In my last job, there were a small group of students who sat and took notes. They were, without fail, the ones who did best in the exam.

Of the rest....about 50% were doing something with laptops / screens which seemed to involve the lecture. The rest were either staring into space or playing with phones. All lecture PowerPoint were on line, so I suppose students just relied on those.

Class sizes have increased over the years and the honest truth is that every course i taught for the last 10 years of my career had a huge tail of students who did abysmally. Poor students used to get through the course by just regurgitating what they'd heard in lectures, but the only reason that they could do this was because the lack of IT meant that they had to concentrate on what the lecturer was saying and take their own notes.

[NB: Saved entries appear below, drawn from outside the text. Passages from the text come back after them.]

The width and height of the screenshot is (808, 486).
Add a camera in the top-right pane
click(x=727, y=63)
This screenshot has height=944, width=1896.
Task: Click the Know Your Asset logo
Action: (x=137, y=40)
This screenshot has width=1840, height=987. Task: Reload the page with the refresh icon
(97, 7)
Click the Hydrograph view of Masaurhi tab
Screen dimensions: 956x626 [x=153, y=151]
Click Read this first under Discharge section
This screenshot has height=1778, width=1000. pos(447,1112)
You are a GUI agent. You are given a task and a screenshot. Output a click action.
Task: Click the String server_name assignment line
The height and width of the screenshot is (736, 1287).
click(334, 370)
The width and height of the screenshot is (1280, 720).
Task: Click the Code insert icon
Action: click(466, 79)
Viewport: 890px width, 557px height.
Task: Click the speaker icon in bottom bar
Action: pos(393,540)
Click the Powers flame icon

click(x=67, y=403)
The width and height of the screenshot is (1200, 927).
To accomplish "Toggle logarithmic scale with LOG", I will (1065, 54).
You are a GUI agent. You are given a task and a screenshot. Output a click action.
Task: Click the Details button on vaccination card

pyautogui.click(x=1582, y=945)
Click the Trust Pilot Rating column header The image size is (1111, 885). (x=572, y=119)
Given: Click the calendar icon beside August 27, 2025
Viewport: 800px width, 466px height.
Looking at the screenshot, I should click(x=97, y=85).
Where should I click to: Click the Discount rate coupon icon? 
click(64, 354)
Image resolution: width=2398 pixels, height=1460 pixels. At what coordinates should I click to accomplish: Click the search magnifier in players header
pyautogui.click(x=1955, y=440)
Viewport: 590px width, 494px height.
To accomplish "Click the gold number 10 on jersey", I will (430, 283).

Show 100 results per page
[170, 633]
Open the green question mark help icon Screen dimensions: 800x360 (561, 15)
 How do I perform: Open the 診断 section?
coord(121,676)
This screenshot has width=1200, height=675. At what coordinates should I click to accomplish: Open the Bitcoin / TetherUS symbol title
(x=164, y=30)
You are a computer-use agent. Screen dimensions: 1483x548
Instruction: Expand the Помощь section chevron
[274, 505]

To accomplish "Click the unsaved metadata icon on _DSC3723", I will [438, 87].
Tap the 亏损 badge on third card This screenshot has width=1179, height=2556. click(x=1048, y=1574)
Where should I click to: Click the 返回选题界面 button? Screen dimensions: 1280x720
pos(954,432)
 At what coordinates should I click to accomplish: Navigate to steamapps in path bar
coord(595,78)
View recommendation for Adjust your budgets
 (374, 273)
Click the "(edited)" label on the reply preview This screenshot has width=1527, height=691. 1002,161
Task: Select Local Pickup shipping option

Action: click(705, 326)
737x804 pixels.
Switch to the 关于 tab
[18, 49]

The use of PowerPoint etc means that this p
Option is now gone since poor students now sit in a dream not even listening. Even in a 'prestigious' Russell group university every year group contains a cohort of students whose academic performance is shockingly bad.

My advice....ignore all technology but pen and paper and actively listen / take notes as the lecture progresses. It is hard.....I remember in my undergrad days (mid 70s) that the class would often emit a collective sigh of relief at the end of a lecture.... Attending 4 lectures of different subjects in one afternoon really was hard work.

Approach lectures with that attitude and you'll be in the top third of the class .... guaranteed.

etulosba · 27/03/2022 18:03

35 years in higher education, now retired, most students simply don't take notes.

I have similar experience. It used to be the case that it was either concentrate properly on what the lecturer was saying or take notes. Now, recorded lectures mean that you can do both. Listen in the lecture and later make notes from the recording.

MadMadMadamMim · 27/03/2022 18:11

[quote YerAWizardHarry]@clary really surprised to hear that! I can type around 85-100 words or so a minute depending on how much thinking I have to do. Not a hope in hell I could write as quickly as I type![/quote]
Then you are highly skilled.

An average trained typist can type at 60 - 80 word per minute. 100 words per minute would be considered extraordinary.

rifling · 27/03/2022 18:15

My stidents: about half on paper, half on laptops or tablets. (There are also a few who don't take any notes at all and then email the night before the exam to ask what they should study....)

justasoul · 27/03/2022 18:23

Finishing a masters as a mature student and also use iPad and Apple Pencil. I bought an app called Good Notes and I open and annotate the printouts in it, I barely print anything these days. My university provides office 365 free of charge.